Tâche à faire: Recopiez mot pour mot, dans le texte fourni ci-dessous, le passage situé entre « Les vendanges de » et « la main-d’œuvre saisonnière. », ces mots inclus.

Texte fourni:
•••••

Les vendanges de 2024 au Liban, exceptionnellement précoces pour Château Kefraya, ont commencé le 6 août, une date sans précédent pour le domaine. Tous les cépages ont simultanément atteint leur maturité, ce qui a imposé une adaptation rapide pour éviter la perte de la récolte. La disponibilité de la main-d’œuvre, notamment des « badaoui » (les bédouins), a permis de répondre à cette urgence, soulignant la dépendance du secteur viticole vis-à-vis de la main-d’œuvre saisonnière.

•••••

Extrait de données:
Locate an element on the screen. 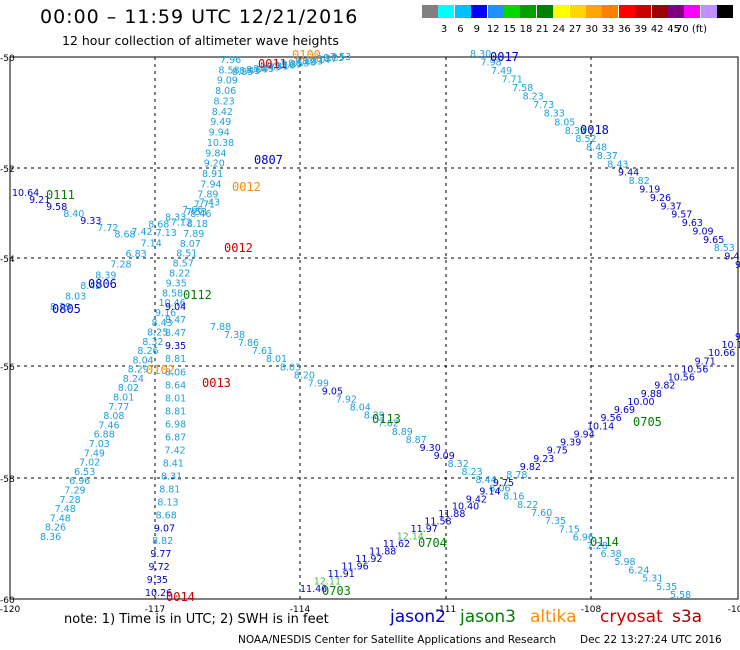  longitude-label: -111 is located at coordinates (446, 610).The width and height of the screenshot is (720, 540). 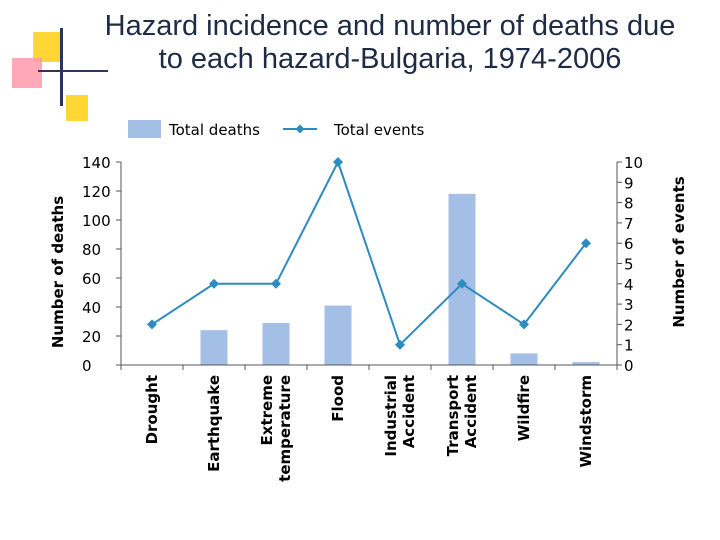 I want to click on left-tick-label: 40, so click(x=92, y=308).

•••••

Réponse attendue:
Les vendanges de 2024 au Liban, exceptionnellement précoces pour Château Kefraya, ont commencé le 6 août, une date sans précédent pour le domaine. Tous les cépages ont simultanément atteint leur maturité, ce qui a imposé une adaptation rapide pour éviter la perte de la récolte. La disponibilité de la main-d’œuvre, notamment des « badaoui » (les bédouins), a permis de répondre à cette urgence, soulignant la dépendance du secteur viticole vis-à-vis de la main-d’œuvre saisonnière.